When I was a class teacher, my classroom was always organised and efficient. Everything had a place. Since children aren’t the tidiest of creatures, I found that piles of junk could quickly accumulate and grow out of control, so that tidying up on a Friday afternoon was like trying to cope with the contents of the local tip. Far better to keep it tidy every day.

As a headteacher, keeping my room tidy is much easier because it’s never full of children. But as retirement looms, I have been working through my cabinets, cupboards and shelves, deciding what should go and what should stay for the new head. And it was all going exceptionally well until last Friday, when Simon wasn’t collected after school.

This is a regular occurrence and Simon is well known to social services. Simon’s parents don’t live together. His mother had gone for a holiday in Jamaica, his father couldn’t be contacted and his older sisters had switched their mobiles off so that Dad couldn’t ring to demand that they fetch Simon. To cap it all, Simon isn’t a barrel of fun in the office after a long, hard day.

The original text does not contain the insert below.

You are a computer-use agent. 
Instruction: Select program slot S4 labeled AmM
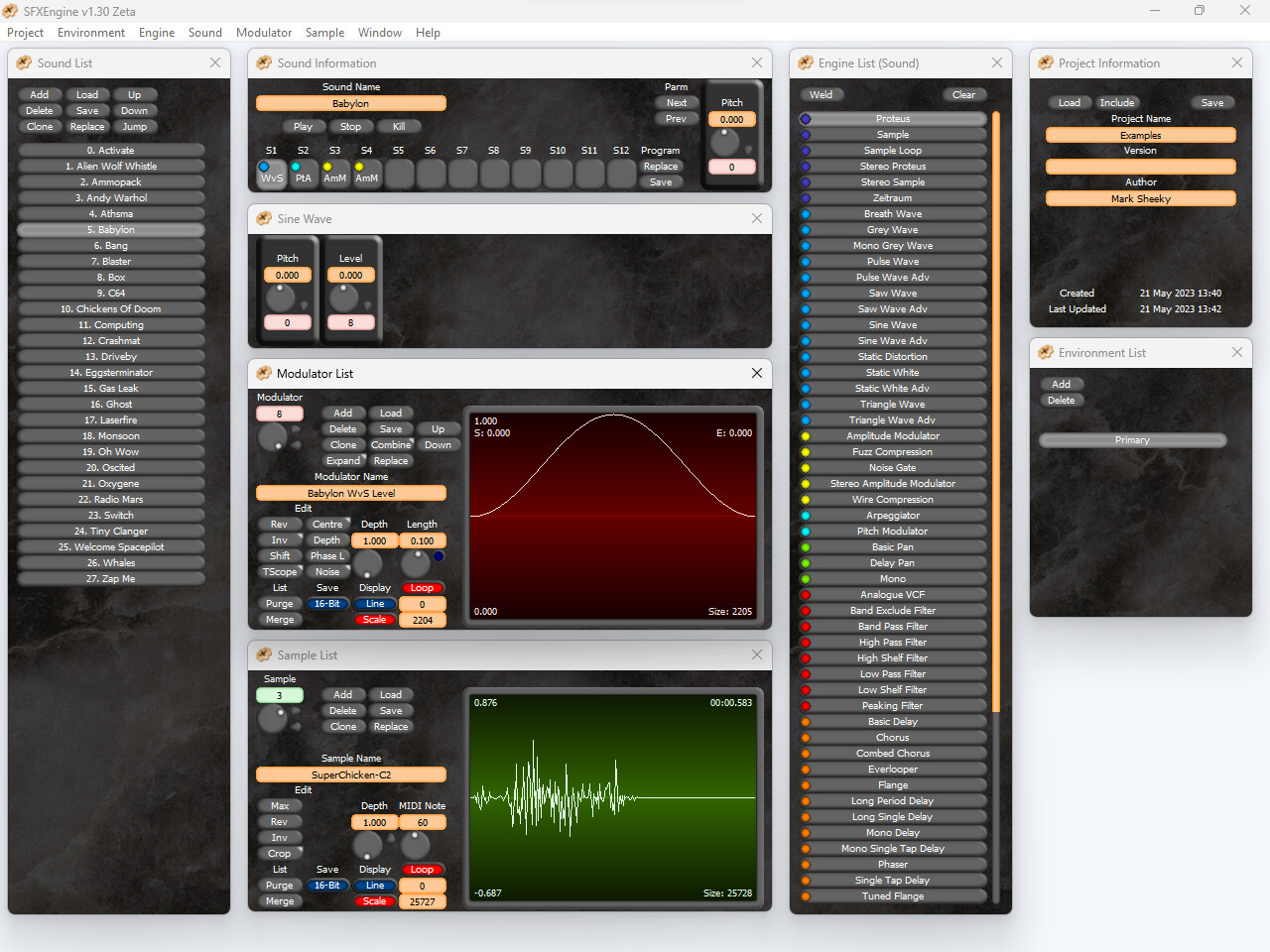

What to do? After an hour of frustration we decided to notify social services because this had happened so often, but first we needed to open the filing cabinet in my room to find the phone number of the family’s social worker. I turned to the key cabinet on my wall and realised with horror that the key wasn’t there. And I knew why.

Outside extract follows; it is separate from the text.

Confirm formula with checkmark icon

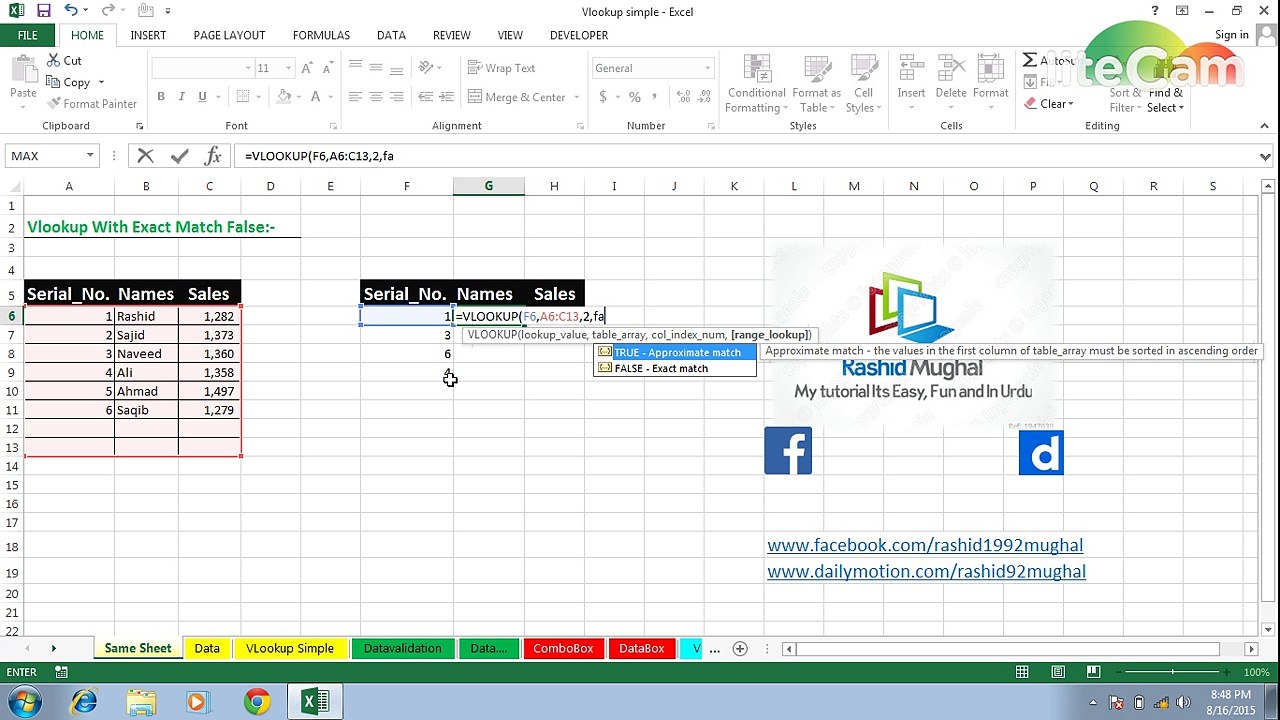pos(180,156)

In my enthusiasm for getting rid of the unwanted junk in my room, I had thrown out a pile of keys I hadn’t touched for decades and stupidly thrown out the filing cabinet key as well. It looked as if it was going to be a large screwdriver and hammer job. And this cabinet would be a bugger to open because it contained sensitive material and was reinforced.

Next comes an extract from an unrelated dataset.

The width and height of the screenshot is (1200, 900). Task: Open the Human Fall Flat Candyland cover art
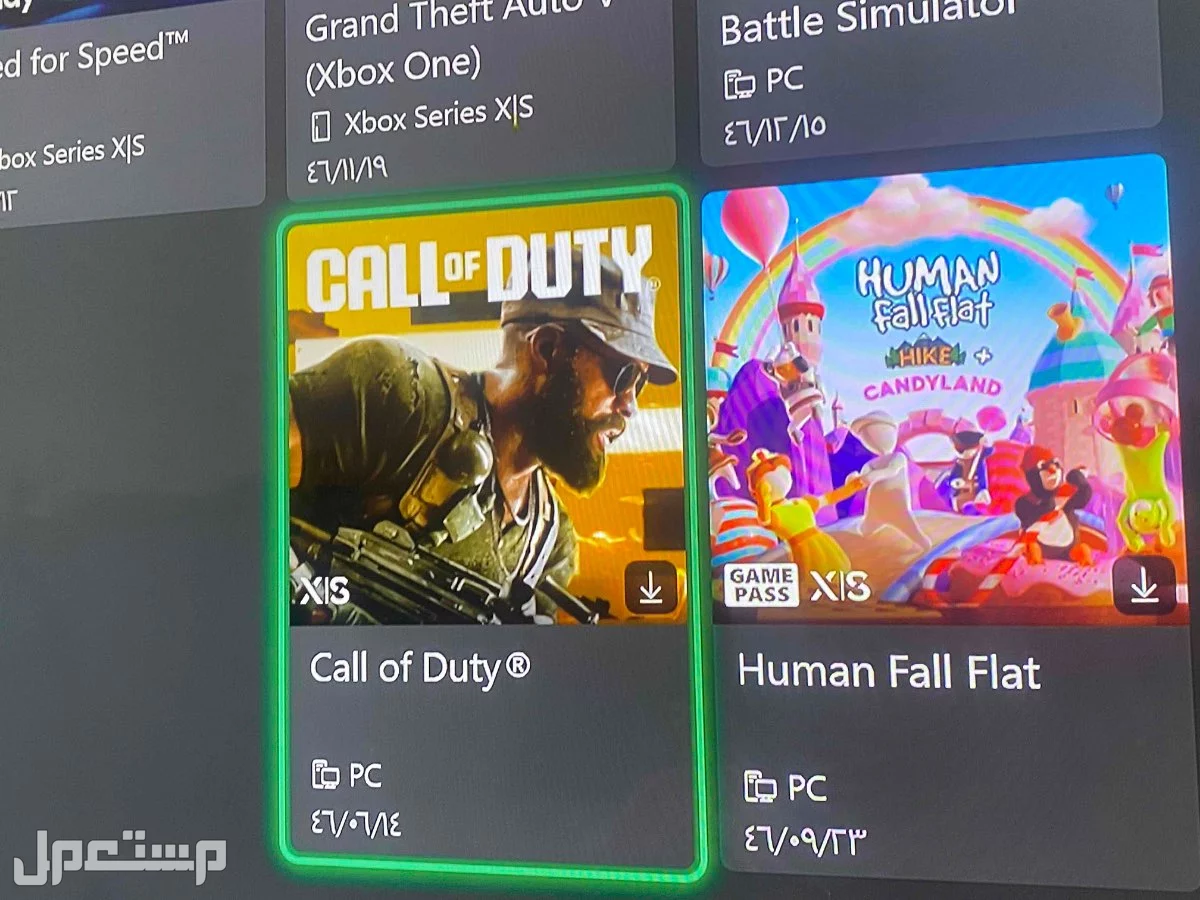tap(937, 393)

Then Secretary Sandra had one of her inspirational flashes, realising that if I had thrown the keys in my waste basket they would now be in one of the black plastic bags in the playground rubbish bins. The only downside was that the rubbish bins were big and deep, and by Friday night each one contains at least 20 black sacks. “I’ll give the cleaner a ring,” she said. “She’s bound to remember which bin she threw your rubbish bag in. At least that will narrow things down.”

Unfortunately, the cleaner couldn’t narrow it down that far. Yes, it was in one of three bins, but she couldn’t guarantee which one. Meanwhile, Simon had flicked through most of the story books on the table outside my room, drawn dozens of pictures on bits of my headed notepaper and kicked a football he’d found in a corner of Sandra’s room, knocking a pile of folders off her table.

Then it was my turn to have a flash of inspiration. I had thrown some old school milk packets in the rubbish bag, and to stop them leaking I had sealed the bag with masking tape. All we had to do was shine a torch in the bins and locate the taped bag. Gathering gloves and torches, we stood on chairs, peered into the bins, shuffled the bags around a bit ... and there it was. Hunting through the mass of junk and leaking milk wasn’t fun, but at least we recovered the keys.

We’d only been back upstairs for two minutes when the phone rang. “I’m sorry to trouble you,” said a polite teenage voice, “but is my little brother still in school?”